10.0.0.1 - - "GET / HTTP/1.1" 502 173 "-" "curl/7.47.0"
Same result (connection refused) for curling from a docker container deployed to the tools_network.
Running netstat -l from inside one of the swarm nodes shows that they don't listen on port 80:
Active Internet connections (only servers)
Proto Recv-Q Send-Q Local Address Foreign Address State
tcp 0 0 127.0.0.11:38943 0.0.0.0:* LISTEN
tcp 0 0 :::2375 :::* LISTEN
tcp 0 0 :::2377 :::* LISTEN
tcp 0 0 :::7946 :::* LISTEN
udp 0 0 127.0.0.11:35094 0.0.0.0:*
udp 0 0 0.0.0.0:4789 0.0.0.0:*
udp 0 0 :::7946 :::*
Is there something wrong with my configuration?
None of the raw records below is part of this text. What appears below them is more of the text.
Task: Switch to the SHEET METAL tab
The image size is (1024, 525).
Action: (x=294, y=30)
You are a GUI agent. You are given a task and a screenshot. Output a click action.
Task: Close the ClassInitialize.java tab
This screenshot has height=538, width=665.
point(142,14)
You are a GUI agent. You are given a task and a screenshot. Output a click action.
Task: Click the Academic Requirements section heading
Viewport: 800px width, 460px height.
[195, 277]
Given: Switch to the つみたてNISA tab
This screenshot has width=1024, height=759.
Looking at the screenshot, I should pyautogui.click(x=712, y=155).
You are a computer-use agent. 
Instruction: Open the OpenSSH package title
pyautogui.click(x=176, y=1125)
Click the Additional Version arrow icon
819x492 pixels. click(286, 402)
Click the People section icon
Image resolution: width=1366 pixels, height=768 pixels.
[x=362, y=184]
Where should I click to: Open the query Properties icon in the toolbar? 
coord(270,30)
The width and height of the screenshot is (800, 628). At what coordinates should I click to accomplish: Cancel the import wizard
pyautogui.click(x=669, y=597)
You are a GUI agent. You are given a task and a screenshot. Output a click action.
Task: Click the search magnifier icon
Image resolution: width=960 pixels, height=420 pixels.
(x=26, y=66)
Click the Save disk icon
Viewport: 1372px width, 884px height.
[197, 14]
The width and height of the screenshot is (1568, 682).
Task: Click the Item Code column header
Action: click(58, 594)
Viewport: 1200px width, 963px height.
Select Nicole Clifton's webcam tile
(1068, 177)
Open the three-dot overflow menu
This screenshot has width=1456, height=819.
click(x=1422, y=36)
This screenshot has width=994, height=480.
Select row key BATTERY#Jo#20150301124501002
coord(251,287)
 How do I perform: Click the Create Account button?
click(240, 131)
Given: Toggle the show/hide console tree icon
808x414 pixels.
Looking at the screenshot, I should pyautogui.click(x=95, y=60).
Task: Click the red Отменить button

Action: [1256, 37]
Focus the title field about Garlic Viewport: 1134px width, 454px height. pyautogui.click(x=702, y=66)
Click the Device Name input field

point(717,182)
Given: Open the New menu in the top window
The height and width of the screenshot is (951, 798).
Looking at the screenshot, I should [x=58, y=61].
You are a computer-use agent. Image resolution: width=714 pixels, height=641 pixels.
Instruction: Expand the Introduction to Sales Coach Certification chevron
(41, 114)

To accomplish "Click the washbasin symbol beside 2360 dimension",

What is it?
If not, what steps should I take to get to the problem's root?
After a lot of investigations I found the problem looking at this.
Docker inside dind images couldn't initialize properly due to absent modules and I actually saw the errors in the container logs (docker logs swarm-manager-1) but didn't pay attention to them.
So the solution for me was launching the swarm nodes like this:
docker run -d --privileged --name swarm-manager-1 --hostname swarm-manager-1 --network tools_network --ip 10.0.0.3 -p 42421:2375 -v /lib/modules:/lib/modules:ro docker:17.03.1-dind
where the /lib/modules mapping is the piece that was absent.